No court is going to accept the scared Sir Jasper’s written confession of guilt
at floating knife-point.
Later we are
treated to a whole gallery of spirited, salt of the earth working-class folk in
an amusing pub scene where Bob and Herbert aim to con the locals out of five
quid in a darts match with the aid of a little supernatural arrow assistance.

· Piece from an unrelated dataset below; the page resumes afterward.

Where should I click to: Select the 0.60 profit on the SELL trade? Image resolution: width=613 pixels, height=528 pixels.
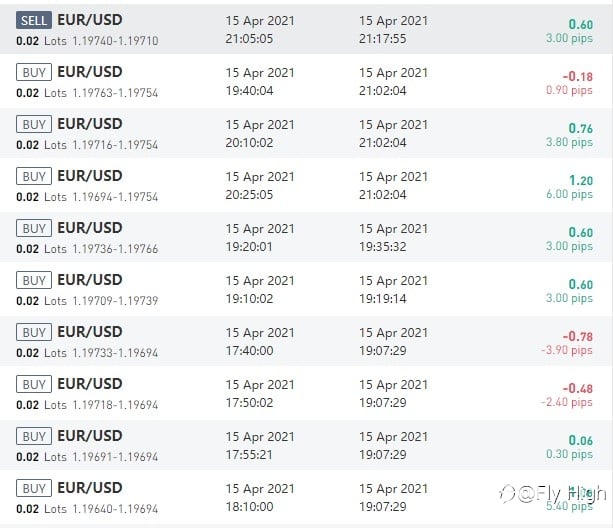(x=581, y=25)
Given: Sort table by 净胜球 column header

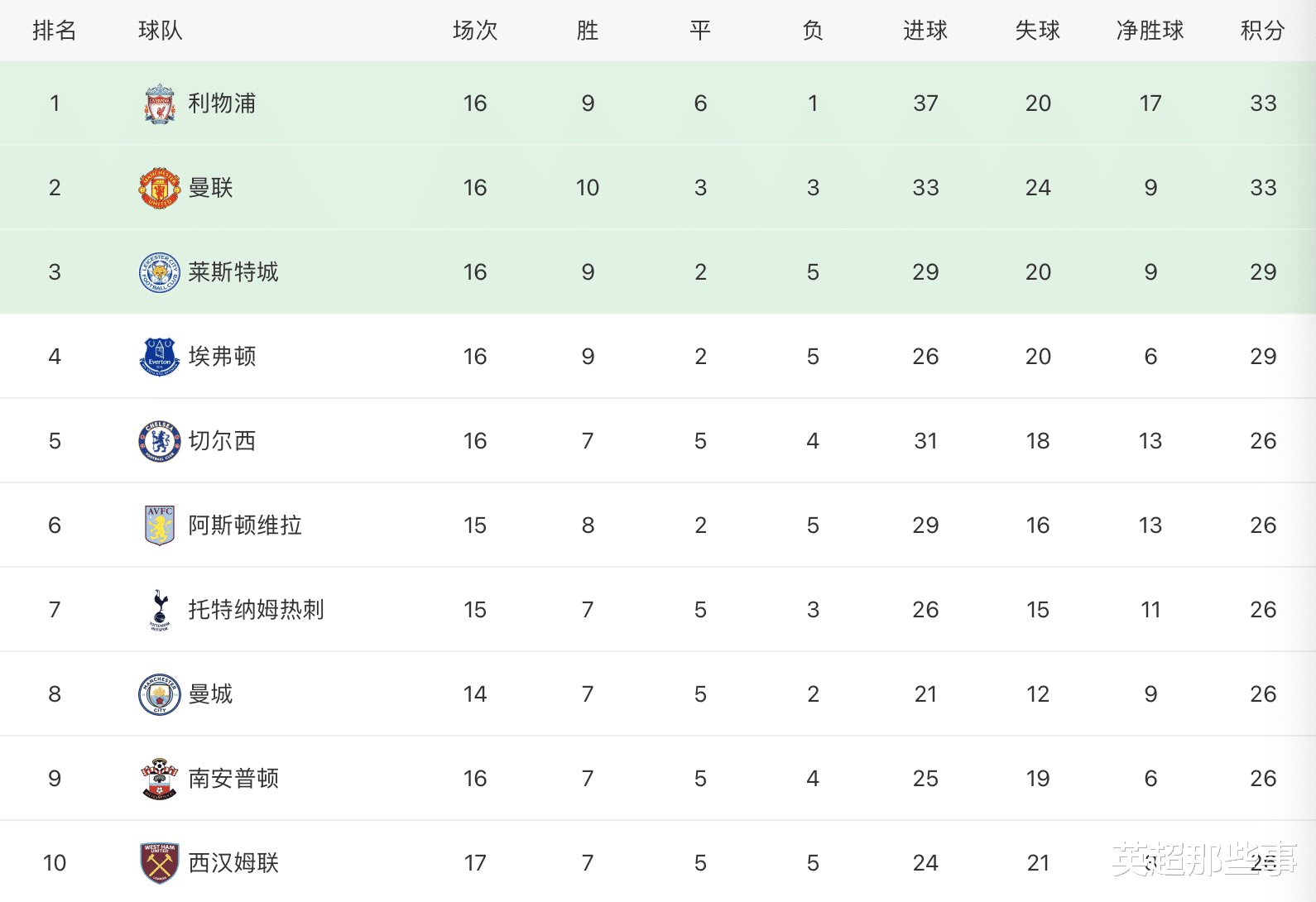Looking at the screenshot, I should click(1150, 31).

The dart throws become increasingly outrageous, circling Herbert’s head before
hitting the bull and even appearing to be concertina-propelled to the awestruck
regulars.
The
light-heartedness soon palls when Bob spies Dr Drury restoring the visibility of
one of his dogs via a blood transfusion. He knocks out Drury and fatally uses
him as the means to duplicate the effect. From here, he bullies his way into
the Herrick household, masquerading as Martin Field to escape the authorities so
he can glower at their daughter Julie, once his fiancé and now about to marry
newshound Mark Foster (Alan Curtis). Once again, Hall displays a potent and
ugly command over the family now under his thumb. However, as his ogrish tyranny
strengthens, suddenly his appearance starts to fade, his greying, moustached
face resembling a ghostly Douglas Fairbanks. This is one of two bids by the
writer to give the audience more physical detail of Bob than the mostly
off-screen voicing of the previous actors (the second being the submerging of
his hand and face in a fish-tank to good and novel effect).
If the
director thought this facial recognition would earn Bob more sympathy from the
viewer, he is mistaken. For our protagonist, other people are no more than firewood
for his furnace. He thinks nothing of knocking Mark out to serve as another
transfusion victim before Leyland Hodgson’s Chief Constable Travers can save
him in the nick of time. Bob is killed by Drury’s dog and we are left with some
slightly dubious sermonising that condemns him simply as a crazed criminal
without motive: “Nature has a strange way of paying him back…in his own coin”.
While the plot machinations in The Invisible
Man’s Revenge fail to generate the same compassion for Bob’s situation as Rains
or Price in the central role (their homicidal swathes were underpinned by
vestiges of pain and humanity), the paying back of the Herricks for their
ill-gotten gains escapes any censure at all.
The unjust ‘crime
does pay’ denouement aside, there were two more (dis)appearances by the
character – in Abbott and Costello Meet
Frankenstein (1948) featuring Vincent Price’s distinctive voice reprising
the role, and then in 1951’s Abbott and
Costello Meet the Invisible Man with the part taken by Arthur Franz.